** Opening Material supplied block **
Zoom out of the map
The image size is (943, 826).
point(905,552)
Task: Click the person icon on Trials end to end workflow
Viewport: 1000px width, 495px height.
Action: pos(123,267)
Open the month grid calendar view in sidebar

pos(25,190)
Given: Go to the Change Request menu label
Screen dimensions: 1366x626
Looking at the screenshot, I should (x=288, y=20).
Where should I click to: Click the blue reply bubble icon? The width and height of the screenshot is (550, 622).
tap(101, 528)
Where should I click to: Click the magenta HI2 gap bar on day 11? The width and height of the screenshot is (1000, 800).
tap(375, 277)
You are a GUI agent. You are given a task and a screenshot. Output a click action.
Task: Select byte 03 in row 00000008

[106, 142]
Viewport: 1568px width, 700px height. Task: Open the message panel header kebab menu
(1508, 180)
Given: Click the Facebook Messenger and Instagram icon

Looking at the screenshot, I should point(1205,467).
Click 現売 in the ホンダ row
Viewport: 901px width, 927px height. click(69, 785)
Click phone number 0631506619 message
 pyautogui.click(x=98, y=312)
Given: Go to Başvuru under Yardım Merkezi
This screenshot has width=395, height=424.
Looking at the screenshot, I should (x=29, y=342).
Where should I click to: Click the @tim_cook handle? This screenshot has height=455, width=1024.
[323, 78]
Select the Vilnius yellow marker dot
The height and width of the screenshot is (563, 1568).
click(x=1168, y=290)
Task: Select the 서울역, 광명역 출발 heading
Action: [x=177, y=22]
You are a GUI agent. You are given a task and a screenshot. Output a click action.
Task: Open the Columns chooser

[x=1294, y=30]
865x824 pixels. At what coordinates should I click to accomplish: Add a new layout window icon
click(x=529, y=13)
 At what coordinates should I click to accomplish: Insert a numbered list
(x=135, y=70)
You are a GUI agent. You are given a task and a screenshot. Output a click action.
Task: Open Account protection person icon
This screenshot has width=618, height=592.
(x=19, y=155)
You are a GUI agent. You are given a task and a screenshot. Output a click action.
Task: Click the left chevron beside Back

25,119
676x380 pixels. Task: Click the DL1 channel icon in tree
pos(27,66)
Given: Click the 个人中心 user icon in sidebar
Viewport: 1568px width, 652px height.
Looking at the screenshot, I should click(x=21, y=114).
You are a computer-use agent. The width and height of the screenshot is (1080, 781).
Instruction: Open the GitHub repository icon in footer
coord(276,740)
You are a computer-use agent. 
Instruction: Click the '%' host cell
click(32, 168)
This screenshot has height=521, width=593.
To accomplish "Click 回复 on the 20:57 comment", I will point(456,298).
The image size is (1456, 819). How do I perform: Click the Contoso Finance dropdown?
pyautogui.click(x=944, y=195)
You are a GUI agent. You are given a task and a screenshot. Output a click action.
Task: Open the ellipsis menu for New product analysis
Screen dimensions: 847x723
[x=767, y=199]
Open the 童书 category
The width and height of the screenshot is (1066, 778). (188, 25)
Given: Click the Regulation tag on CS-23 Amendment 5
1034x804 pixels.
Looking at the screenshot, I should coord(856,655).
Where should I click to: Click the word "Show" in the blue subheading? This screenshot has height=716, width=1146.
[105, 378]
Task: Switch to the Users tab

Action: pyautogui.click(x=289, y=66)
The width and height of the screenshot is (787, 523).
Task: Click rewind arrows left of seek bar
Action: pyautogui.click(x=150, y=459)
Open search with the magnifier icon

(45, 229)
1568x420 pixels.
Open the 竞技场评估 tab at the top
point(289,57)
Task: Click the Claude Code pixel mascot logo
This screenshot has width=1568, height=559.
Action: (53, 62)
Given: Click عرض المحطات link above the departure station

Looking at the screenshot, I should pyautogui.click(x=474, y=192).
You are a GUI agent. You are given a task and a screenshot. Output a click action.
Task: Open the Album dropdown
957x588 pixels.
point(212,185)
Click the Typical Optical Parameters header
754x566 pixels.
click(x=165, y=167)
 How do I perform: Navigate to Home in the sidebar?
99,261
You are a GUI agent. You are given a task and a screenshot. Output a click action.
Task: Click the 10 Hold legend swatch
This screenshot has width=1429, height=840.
** Closing Material supplied block **
Activity
Line by line, print the listing above exactly.

Task result
Zoom out of the map
The image size is (943, 826).
point(905,552)
Task: Click the person icon on Trials end to end workflow
Viewport: 1000px width, 495px height.
Action: pos(123,267)
Open the month grid calendar view in sidebar

pos(25,190)
Given: Go to the Change Request menu label
Screen dimensions: 1366x626
Looking at the screenshot, I should (x=288, y=20).
Where should I click to: Click the blue reply bubble icon? The width and height of the screenshot is (550, 622).
tap(101, 528)
Where should I click to: Click the magenta HI2 gap bar on day 11? The width and height of the screenshot is (1000, 800).
tap(375, 277)
You are a GUI agent. You are given a task and a screenshot. Output a click action.
Task: Select byte 03 in row 00000008

[106, 142]
Viewport: 1568px width, 700px height. Task: Open the message panel header kebab menu
(1508, 180)
Given: Click the Facebook Messenger and Instagram icon

Looking at the screenshot, I should point(1205,467).
Click 現売 in the ホンダ row
Viewport: 901px width, 927px height. click(69, 785)
Click phone number 0631506619 message
 pyautogui.click(x=98, y=312)
Given: Go to Başvuru under Yardım Merkezi
This screenshot has width=395, height=424.
Looking at the screenshot, I should (x=29, y=342).
Where should I click to: Click the @tim_cook handle? This screenshot has height=455, width=1024.
[323, 78]
Select the Vilnius yellow marker dot
The height and width of the screenshot is (563, 1568).
click(x=1168, y=290)
Task: Select the 서울역, 광명역 출발 heading
Action: [x=177, y=22]
You are a GUI agent. You are given a task and a screenshot. Output a click action.
Task: Open the Columns chooser

[x=1294, y=30]
865x824 pixels. At what coordinates should I click to accomplish: Add a new layout window icon
click(x=529, y=13)
 At what coordinates should I click to accomplish: Insert a numbered list
(x=135, y=70)
You are a GUI agent. You are given a task and a screenshot. Output a click action.
Task: Open Account protection person icon
This screenshot has width=618, height=592.
(x=19, y=155)
You are a GUI agent. You are given a task and a screenshot. Output a click action.
Task: Click the left chevron beside Back

25,119
676x380 pixels. Task: Click the DL1 channel icon in tree
pos(27,66)
Given: Click the 个人中心 user icon in sidebar
Viewport: 1568px width, 652px height.
Looking at the screenshot, I should click(x=21, y=114).
You are a computer-use agent. The width and height of the screenshot is (1080, 781).
Instruction: Open the GitHub repository icon in footer
coord(276,740)
You are a computer-use agent. 
Instruction: Click the '%' host cell
click(32, 168)
This screenshot has height=521, width=593.
To accomplish "Click 回复 on the 20:57 comment", I will point(456,298).
The image size is (1456, 819). How do I perform: Click the Contoso Finance dropdown?
pyautogui.click(x=944, y=195)
You are a GUI agent. You are given a task and a screenshot. Output a click action.
Task: Open the ellipsis menu for New product analysis
Screen dimensions: 847x723
[x=767, y=199]
Open the 童书 category
The width and height of the screenshot is (1066, 778). (188, 25)
Given: Click the Regulation tag on CS-23 Amendment 5
1034x804 pixels.
Looking at the screenshot, I should coord(856,655).
Where should I click to: Click the word "Show" in the blue subheading? This screenshot has height=716, width=1146.
[105, 378]
Task: Switch to the Users tab

Action: pyautogui.click(x=289, y=66)
The width and height of the screenshot is (787, 523).
Task: Click rewind arrows left of seek bar
Action: pyautogui.click(x=150, y=459)
Open search with the magnifier icon

(45, 229)
1568x420 pixels.
Open the 竞技场评估 tab at the top
point(289,57)
Task: Click the Claude Code pixel mascot logo
This screenshot has width=1568, height=559.
Action: (53, 62)
Given: Click عرض المحطات link above the departure station

Looking at the screenshot, I should pyautogui.click(x=474, y=192).
You are a GUI agent. You are given a task and a screenshot. Output a click action.
Task: Open the Album dropdown
957x588 pixels.
point(212,185)
Click the Typical Optical Parameters header
754x566 pixels.
click(x=165, y=167)
 How do I perform: Navigate to Home in the sidebar?
99,261
You are a GUI agent. You are given a task and a screenshot. Output a click action.
Task: Click the 10 Hold legend swatch
This screenshot has width=1429, height=840.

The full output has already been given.